AVAILABLE DATA section start

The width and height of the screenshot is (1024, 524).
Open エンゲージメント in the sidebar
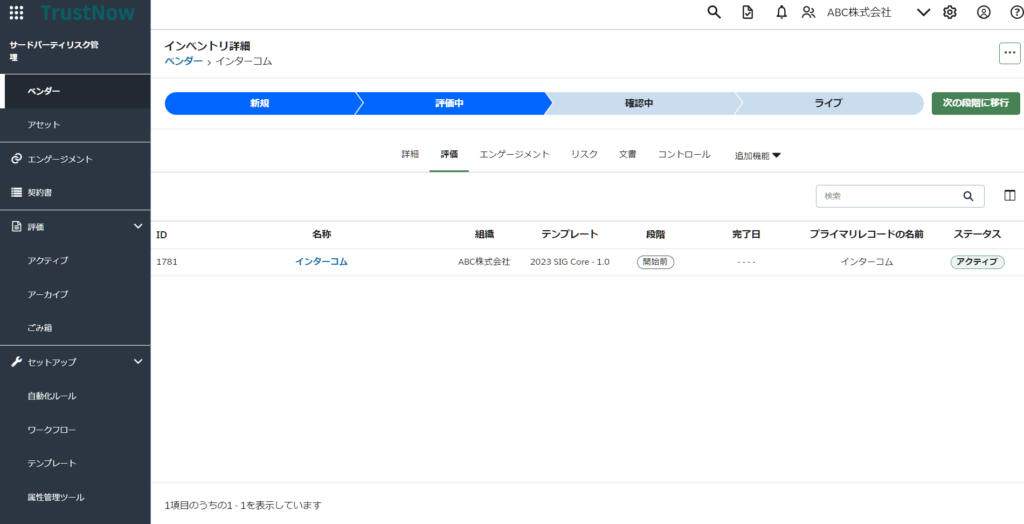tap(59, 159)
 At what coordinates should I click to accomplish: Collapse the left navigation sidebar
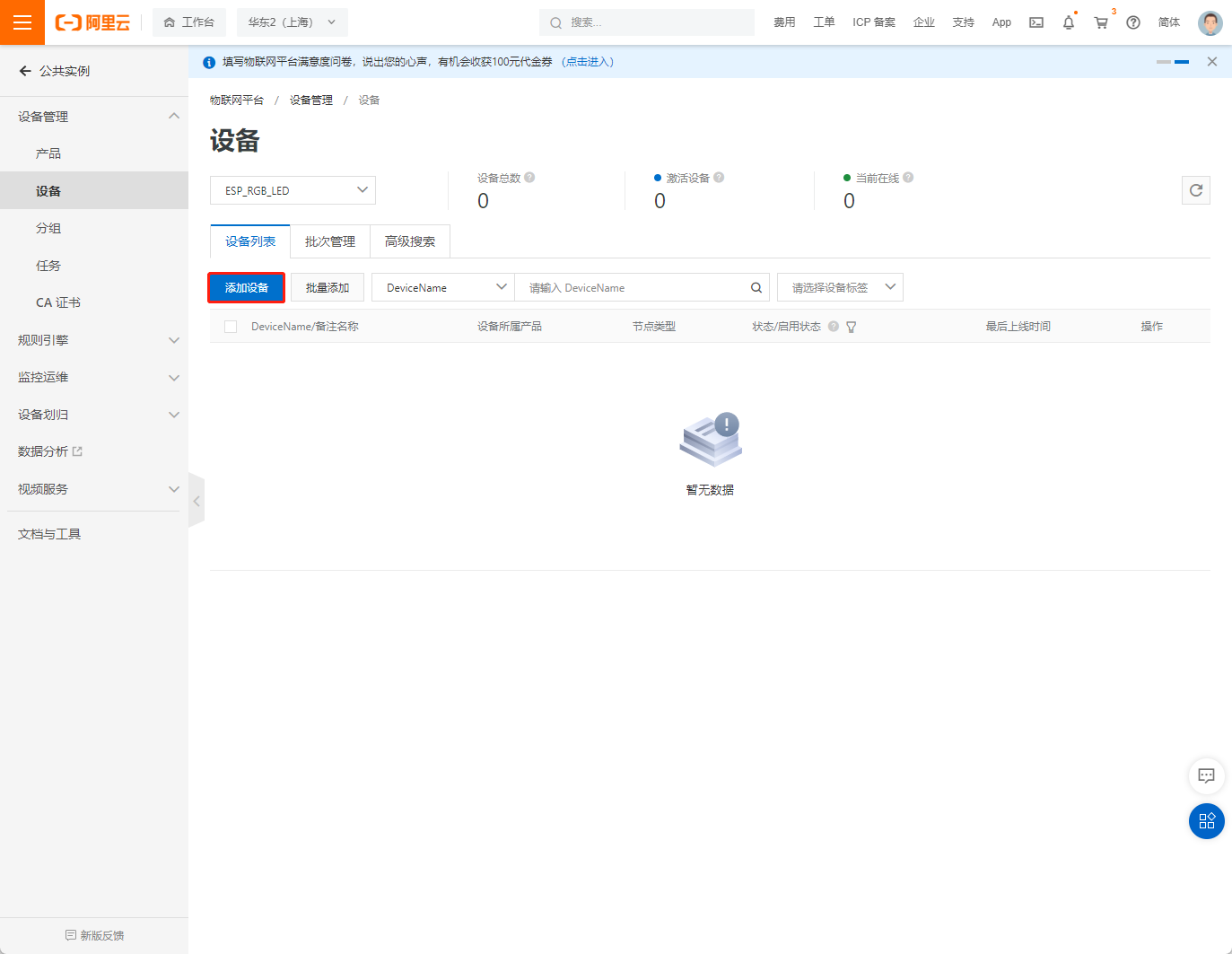197,500
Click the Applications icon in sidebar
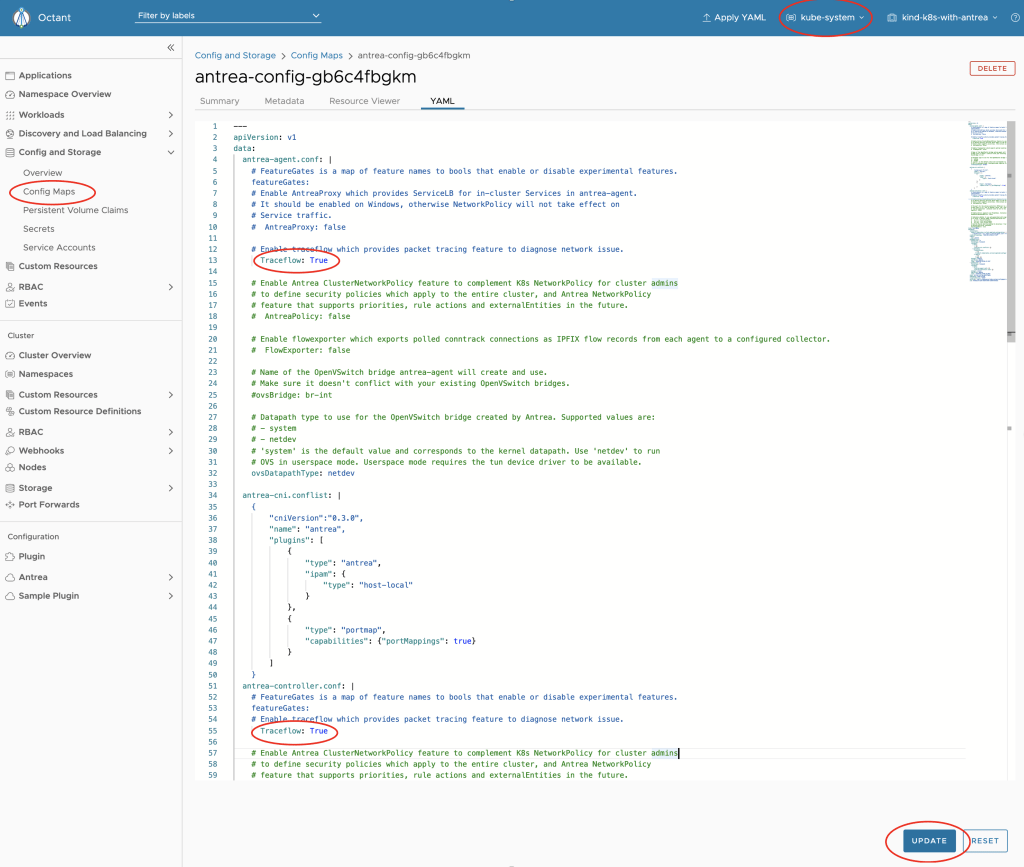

AVAILABLE DATA section end

ABOUT THIS EXERCISE:
Leave the pictures aside and print exactly, and only, the lines from the one with "At what coordinates" through the end of the data, both included.

RESPONSE:
 At what coordinates should I click to accomplish: Collapse the left navigation sidebar
197,500
Click the Applications icon in sidebar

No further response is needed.